Anesthetic management in such scenarios is uniquely challenging. General anesthesia with RSI is preferred to minimize aspiration risk and ensure airway control in neurologically unstable patients [7]. Key goals include maintaining cerebral perfusion, avoiding fluctuations in ICP, and ensuring normocapnia and adequate oxygenation [7,8]. In our case, titrated propofol and rocuronium were used to achieve hemodynamic stability, with intraoperative monitoring guided by invasive arterial pressure, capnography, and BIS. The anesthetic strategy was tailored to balance neuroprotection with safe fetal delivery, and continuous communication between teams ensured readiness for immediate neurosurgical intervention.

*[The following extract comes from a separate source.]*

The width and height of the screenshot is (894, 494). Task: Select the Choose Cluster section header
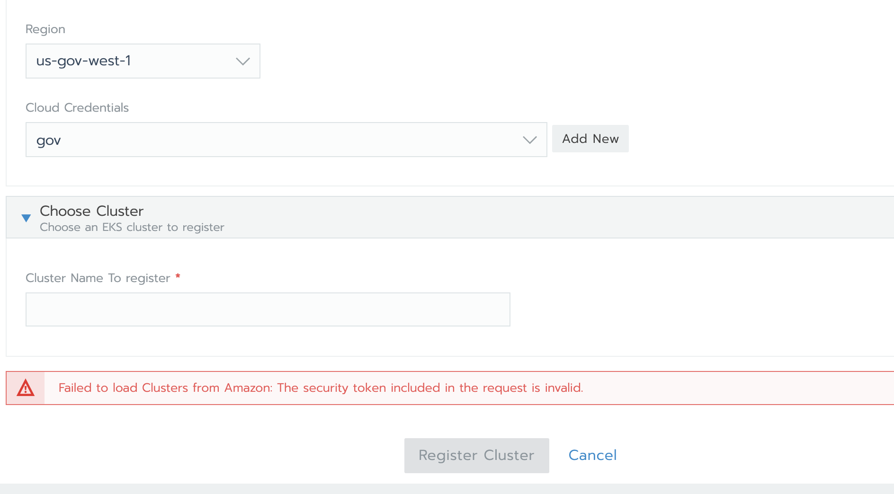click(91, 211)
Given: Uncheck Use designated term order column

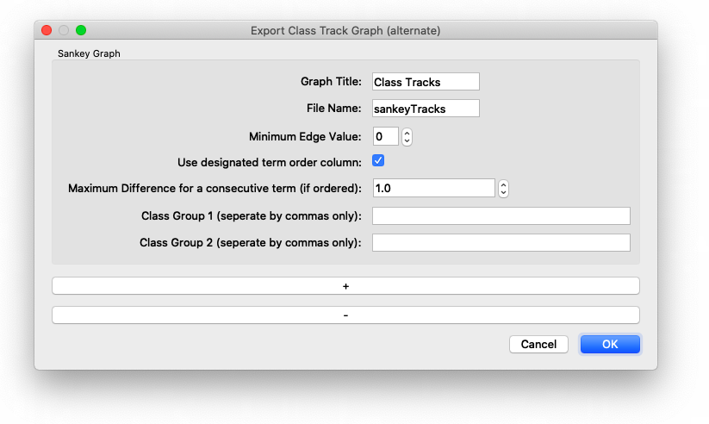Looking at the screenshot, I should coord(378,161).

Despite timely intervention, maternal morbidity remains high. Long-term studies report that 60-75% of survivors of pregnancy-associated ICH experience persistent neurological deficits [2]. Our patient was discharged with left-sided hemiplegia and transient incontinence, though gradual recovery of continence was later achieved. This outcome reflects the enduring impact of ICH, even with optimal care.
Conclusions
Pregnancy-associated ICH, though rare, represents a critical obstetric emergency with high potential for maternal and fetal morbidity and mortality. This case underscores the importance of maintaining a high index of suspicion for ICH in pregnant patients presenting with acute neurological symptoms, even in the absence of traditional risk factors such as chronic hypertension or known vascular anomalies. Hypertensive disorders of pregnancy, including preeclampsia and HELLP syndrome, remain the most common and preventable contributors to ICH. Timely neuroimaging, multidisciplinary coordination, and individualized risk assessment are essential for optimizing outcomes. Surgical interventions such as decompressive craniectomy, when appropriately timed, may offer life-saving benefits in cases of elevated ICP. Persistent neurological deficits, as seen in this patient, reflect the need for long-term rehabilitation and follow-up. Future strategies should focus on early recognition of hypertensive complications, closer monitoring of high-risk pregnancies, and continued education of obstetric and emergency teams on the atypical presentations of cerebrovascular events in pregnancy.